Well, now it’s available to buy and is shipping now. The Aputure 300D Mark II builds upon the original in a number of ways, sporting a new enclosure, with a new control unit, wireless capabilities and it’s 20% brighter than its predecessor, offering 45,000 lux output with the reflector at one metre and 80,000 lux with the Fresnel attachment.
The original 300D was released only two years ago. It was a powerful chip-on-board LED in a studio-strobe style form factor and it had a Bowens mount for attaching modifiers. Naturally, it was quite the hit. Its Mark II successor expands the system with more power and features but comes in at the same price now that the original did then. Around $1,100.
As well as around 20% more brightness than the original, thanks to newer LED technology, Aputure says that the COB 300D II also more durable, more portable and more intelligent than its predecessor. It now also comes with a more efficient reflector, too. Naturally, it boasts good colour accuracy, claiming a CRI and TLCI of 97+ for both.
One big advantage of the Mark II over the original is that it’s now completely silent. This is thanks to a new control unit design that’s completely fanless, relying on heatsinks to keep it under temp, and it can run on one or two V-Mount batteries. Yes, you can now power it up to half power with just a single V-Mount battery.
8 effects are built into the control unit to simulate things like nightclub strobes, TV flicker, lightning effects and explosions. It’s also possible to add more in the future via firmware updates, and a trigger button allows you to achieve these effects right at the instant you need them. You can also trigger those effects from your smartphone now, too. The app allows you to have multiple groups of lights with different settings, trigger effects, and get full remote control fro up to 400 metres away.
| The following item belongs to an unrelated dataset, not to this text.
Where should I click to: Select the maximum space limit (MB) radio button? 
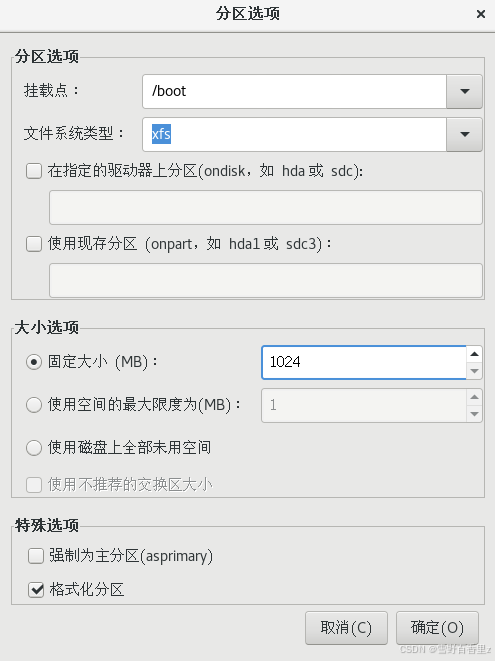34,405
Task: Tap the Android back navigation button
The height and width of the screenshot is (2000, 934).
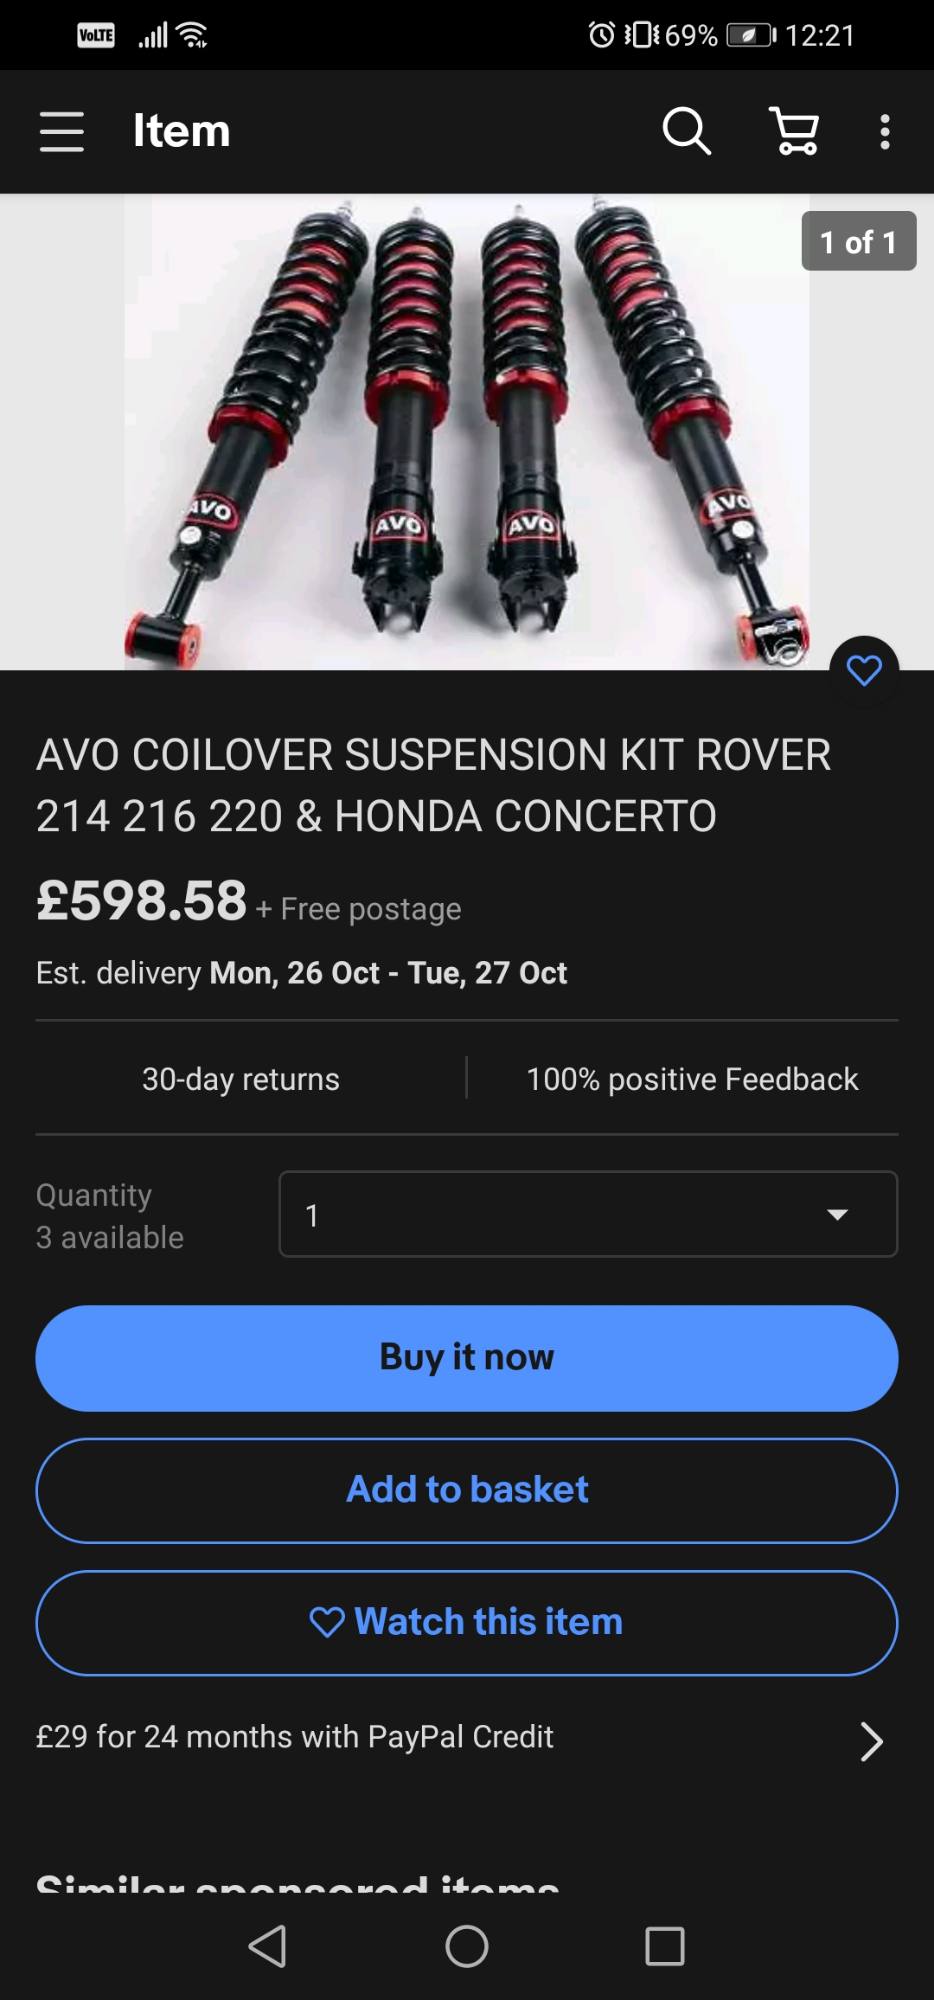Action: click(268, 1946)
It’s an impressive looking light and certainly seems to offer some well thought out advantages over the original. If you’ve been thinking about picking up a 300D, then it might be worth looking at the 300D II instead, especially given that it runs the same price as the original did. But, you might save a little money by going with the original now that the new one has been released. If you already have the original, then only you can decide whether or not it’s worth the cost of upgrading.